The U.S. Labor Department has released its latest reading on retail inflation. The Consumer Price Index (CPI) rose by 0.4% in the month of May, and the core CPI (excluding food and energy) rose by only 0.1%. Bloomberg was calling for a gain of 0.5% on the headline CPI and for a gain of 0.2% in that core CPI reading.
Things get a bit more interesting on a year-over-year basis. The core CPI gain was 1.7% annually, while the headline CPI was flat. All energy was listed as being down about 16%, but the gasoline prices at the pump were down 25%. Still, the jump from April to May was hard not to notice as the gasoline index increased sharply in May by 10.4%.
Additional data in the Bureau of Labor (BLS) report showed that the food index was unchanged in May, while four of the six major grocery store food group indexes fell in May: dairy fell 0.7%; the index for meats, poultry, fish and eggs fell by 0.5% (with the index for beef and veal falling 0.1%, its first decline since January 2014).

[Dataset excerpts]
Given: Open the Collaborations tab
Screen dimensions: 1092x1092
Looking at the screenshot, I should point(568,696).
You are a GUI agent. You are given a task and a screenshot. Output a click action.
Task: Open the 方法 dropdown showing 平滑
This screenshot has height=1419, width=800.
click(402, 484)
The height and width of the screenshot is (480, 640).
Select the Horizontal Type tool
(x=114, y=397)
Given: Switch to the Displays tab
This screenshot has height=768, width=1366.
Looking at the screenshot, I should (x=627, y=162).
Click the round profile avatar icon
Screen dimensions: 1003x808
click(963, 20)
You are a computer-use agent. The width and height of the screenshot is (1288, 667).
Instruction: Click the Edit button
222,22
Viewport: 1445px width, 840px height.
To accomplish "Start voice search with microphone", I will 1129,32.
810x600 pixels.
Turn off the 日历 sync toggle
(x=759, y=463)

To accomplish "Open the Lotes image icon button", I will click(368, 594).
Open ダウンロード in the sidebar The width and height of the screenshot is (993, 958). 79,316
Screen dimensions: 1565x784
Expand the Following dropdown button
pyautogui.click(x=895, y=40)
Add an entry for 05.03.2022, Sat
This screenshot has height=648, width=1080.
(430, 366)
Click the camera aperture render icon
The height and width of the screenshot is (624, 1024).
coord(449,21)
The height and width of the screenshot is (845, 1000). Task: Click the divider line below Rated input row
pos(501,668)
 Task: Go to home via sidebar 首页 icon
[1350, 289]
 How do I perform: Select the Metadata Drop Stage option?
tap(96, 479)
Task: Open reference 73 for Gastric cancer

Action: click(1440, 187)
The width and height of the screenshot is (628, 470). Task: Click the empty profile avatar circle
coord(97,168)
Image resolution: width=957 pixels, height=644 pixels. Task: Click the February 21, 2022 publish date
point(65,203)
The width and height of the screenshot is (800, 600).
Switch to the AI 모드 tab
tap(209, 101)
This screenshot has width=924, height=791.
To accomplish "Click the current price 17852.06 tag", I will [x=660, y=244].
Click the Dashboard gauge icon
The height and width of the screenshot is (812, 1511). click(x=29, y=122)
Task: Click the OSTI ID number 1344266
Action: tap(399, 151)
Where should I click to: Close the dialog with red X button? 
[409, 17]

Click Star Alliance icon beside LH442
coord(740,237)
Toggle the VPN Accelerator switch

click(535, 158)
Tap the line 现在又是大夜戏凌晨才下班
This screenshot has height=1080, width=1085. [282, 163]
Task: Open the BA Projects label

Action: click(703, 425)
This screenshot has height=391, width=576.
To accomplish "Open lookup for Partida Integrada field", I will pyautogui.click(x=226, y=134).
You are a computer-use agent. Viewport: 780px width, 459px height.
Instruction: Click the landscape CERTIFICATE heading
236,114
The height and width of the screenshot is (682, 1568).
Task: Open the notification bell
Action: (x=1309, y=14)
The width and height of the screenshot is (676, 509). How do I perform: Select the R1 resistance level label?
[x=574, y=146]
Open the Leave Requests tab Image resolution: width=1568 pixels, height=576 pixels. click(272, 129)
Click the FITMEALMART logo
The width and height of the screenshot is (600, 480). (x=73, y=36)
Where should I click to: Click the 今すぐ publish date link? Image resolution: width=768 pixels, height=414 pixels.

* [What this exercise asks]
#1 In the passage on May consumer prices, rewrite the portion between "Things get a" and "since January 2014).", inclusive, substituting "fuel" for "gasoline".
#2 Answer these questions using the passage on May consumer prices.
(a) What gain on the headline CPI was Bloomberg calling for?
(b) By how much did the core CPI rise on a year-over-year basis?
(c) By what percentage did the dairy index fall in May?
#3 Extend the passage on May consumer prices, picking up after its final sentence.
You can disregard the entries.

* [Answers for each item]
#1
Things get a bit more interesting on a year-over-year basis. The core CPI gain was 1.7% annually, while the headline CPI was flat. All energy was listed as being down about 16%, but the fuel prices at the pump were down 25%. Still, the jump from April to May was hard not to notice as the fuel index increased sharply in May by 10.4%.
Additional data in the Bureau of Labor (BLS) report showed that the food index was unchanged in May, while four of the six major grocery store food group indexes fell in May: dairy fell 0.7%; the index for meats, poultry, fish and eggs fell by 0.5% (with the index for beef and veal falling 0.1%, its first decline since January 2014).

#2
(a) 0.5%
(b) 1.7%
(c) 0.7%

#3
The BLS further showed the following:
- The index for all items less food and energy rose 1.7% over the past 12 months, versus a 1.8% gain for the 12 months ending April.
- The shelter index rose 2.9% over the past year.
- The medical care index rose 2.8%.
- The new vehicles index rose 0.8%.
- Indexes for airline fares, apparel and used cars and trucks have all declined over the past 12 months.
It is good to see a modest gain in inflation, but the end game here is that CPI is still well under that 2.0% to 2.5% target range that the Federal Reserve has in place. If the Fed wants to engineer inflation just like it engineered stability with the bond-buying program, maybe it should use some of its bond money to buy oil.